En ce mois de janvier, il neige en Artsakh, les températures ont franchi le seuil des -10 degrés ; le gouvernement artsakhiote a dû fermer les écoles et puiser dans les réserves stratégiques pour que la population ne puisse pas mourir de faim.

Voici donc un mois que les 120 000 Arméniens de l’Artsakh dont 30 000 enfants se retrouvent dans la plus grande prison à ciel ouvert au monde ; victimes d’un blocus sans précédent dans l’indifférence quasi générale de la communauté internationale. 1100 civils dont 270 mineurs sont bloqués en Arménie et ne peuvent revoir leurs familles. Une catastrophe humanitaire majeure menace ce peuple aux portes de l’Europe. L’Azerbaïdjan a menacé d’abattre tout avion civil qui tenterait d’atterrir à l’aéroport de Stepanakert, capitale de l’Artsakh. Les rares images qui nous parviennent arborent le désolant spectacle d’étalages de supermarchés vides, des hôpitaux sans médicaments, des visages de mères anxieuses assistant à la messe du Noël arménien dans la cathédrale de Stepanakert... Si le Comité International de la Croix Rouge a pu évacuer quelques grands malades nécessitant des soins de toute urgence, plus rien ne passe dans l’autre sens, ni vivres, ni médicaments.

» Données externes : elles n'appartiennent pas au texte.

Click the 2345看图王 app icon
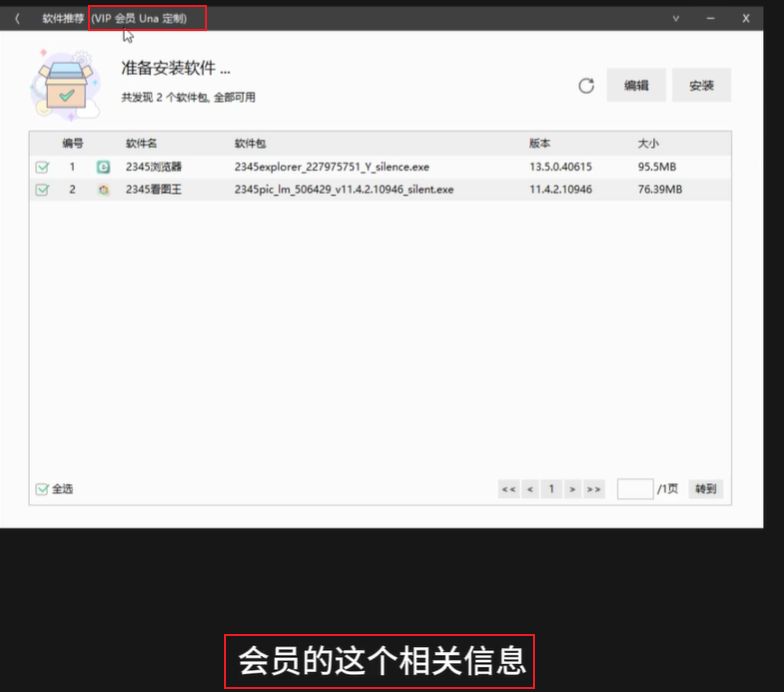Viewport: 784px width, 692px height. pyautogui.click(x=103, y=189)
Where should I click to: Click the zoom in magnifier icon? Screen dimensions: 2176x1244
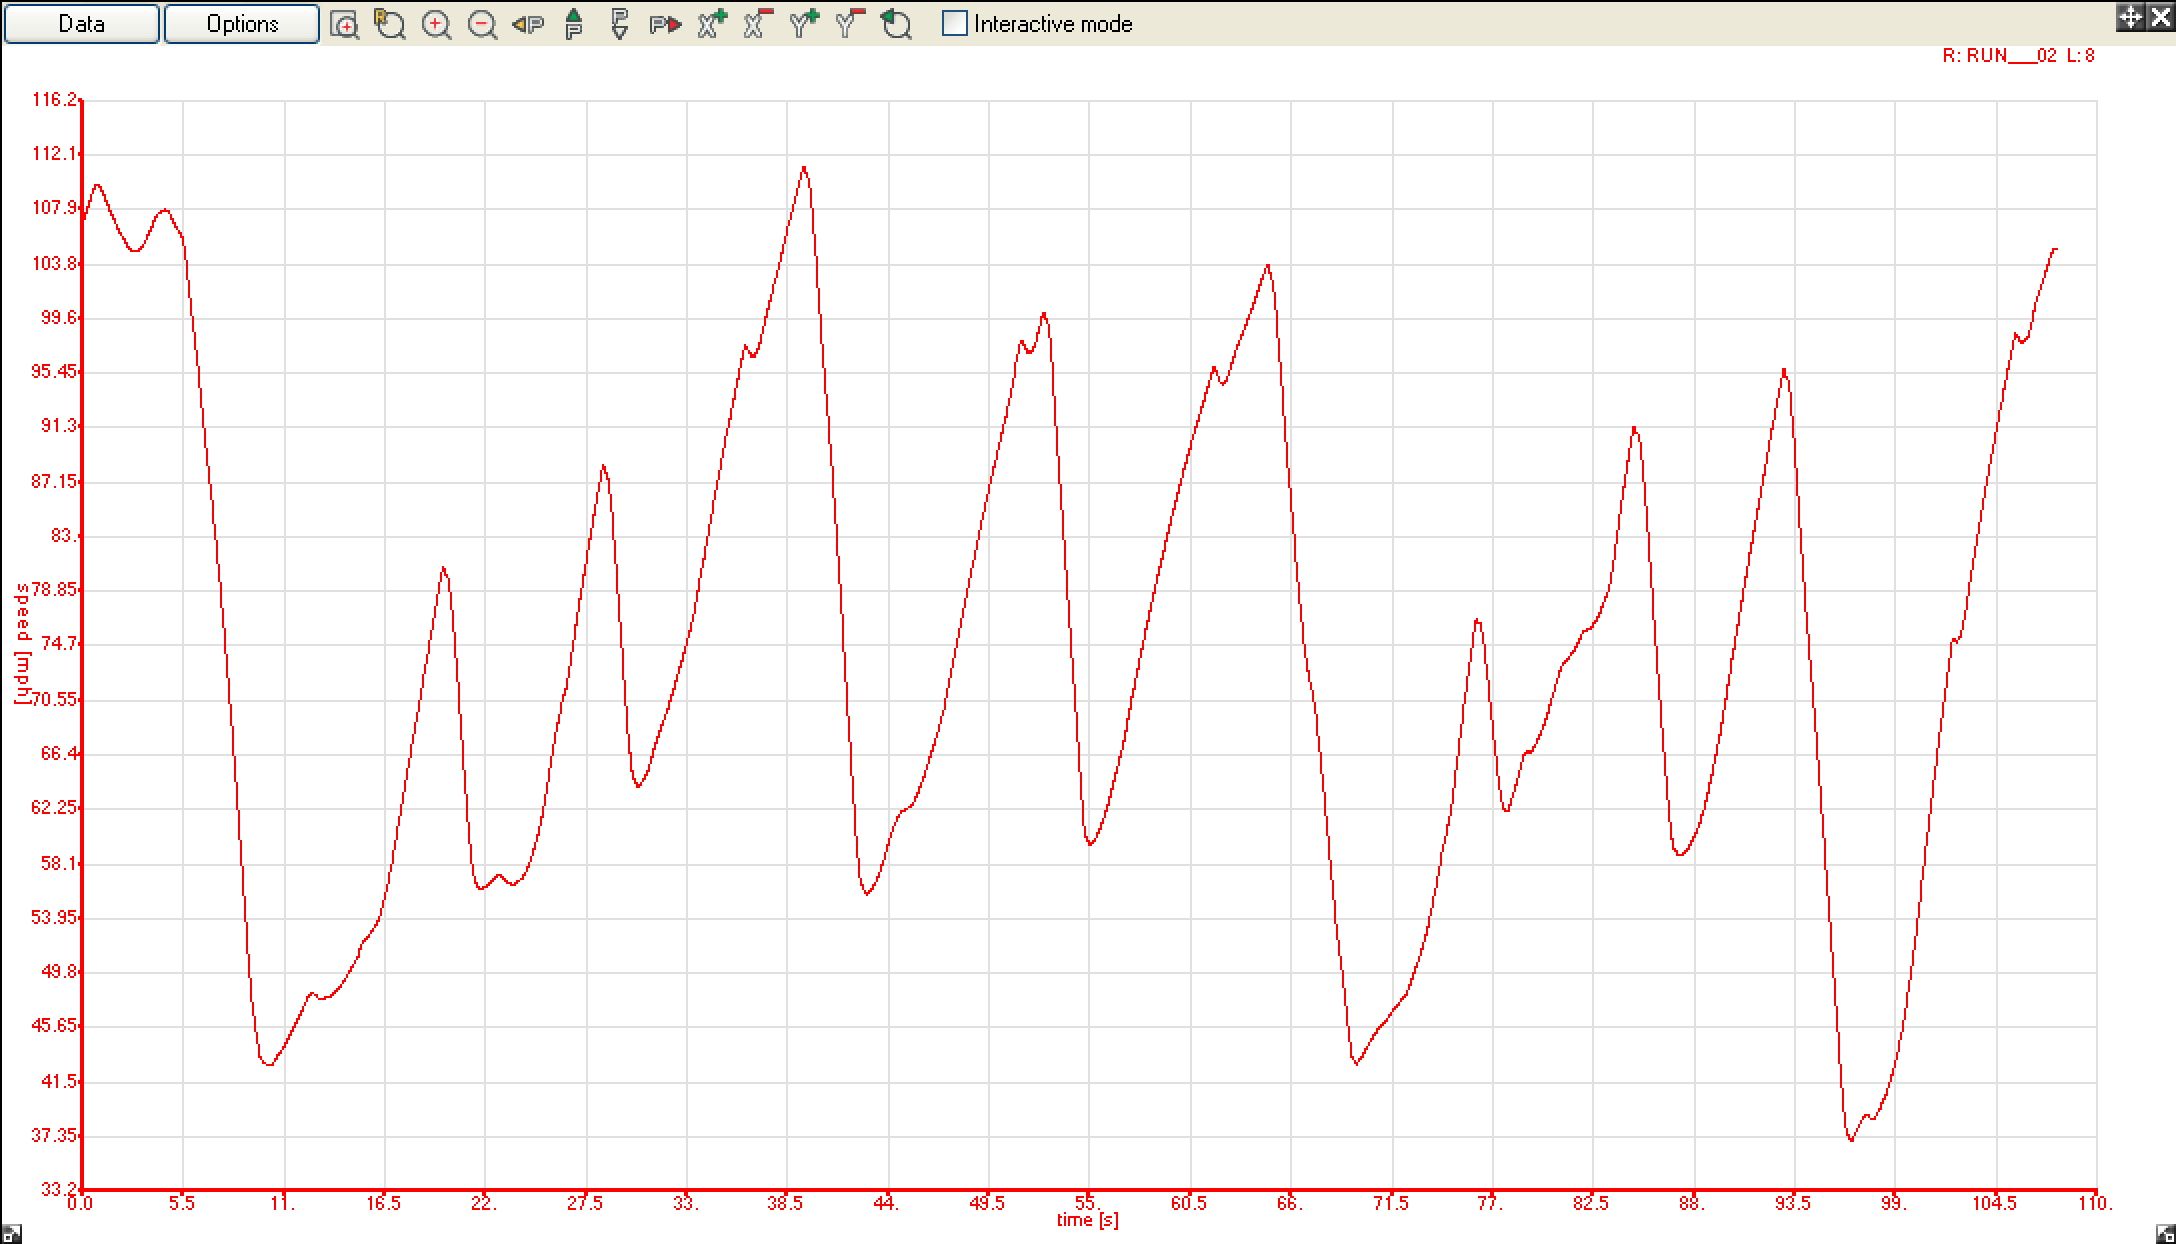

Le silence complice de l’UE

Après avoir frôlé la disparition en novembre 2020 au terme d’une guerre désastreuse face au tandem turco-azéri, le peuple arménien de l’Artsakh vit en sursis, protégé par une force russe de maintien de la paix de 2000 hommes. En face, l’armée azerbaïdjanaise épaulée par l’armée turque et des groupes paramilitaires ultranationalistes panturcs. Depuis 2020 Bakou poursuit son objectif de victoire finale, à savoir un nettoyage ethnique de cette population dont le seul crime est de persévérer à vouloir vivre en paix sur ses terres historiques. Depuis la défaite militaire de 2020, les Arméniens de l’Artsakh subissent constamment des manœuvres de déstabilisation et de harcèlement visant à les pousser au départ. Conforté par la faiblesse relative de la Russie qui s’enlise en Ukraine et la pusillanimité de l’Union européenne qui a choisi de brader ses principes contre quelques livraisons de gaz, l’Azerbaïdjan a su retourner le rapport de force en sa faveur et pousse à l’avantage en voulant faire plier l’Arménie sur deux points : l’abandon du Karabagh et un corridor extraterritorial souverain reliant l’Azerbaïdjan à son exclave du Nakhitchevan via le sud de l’Arménie.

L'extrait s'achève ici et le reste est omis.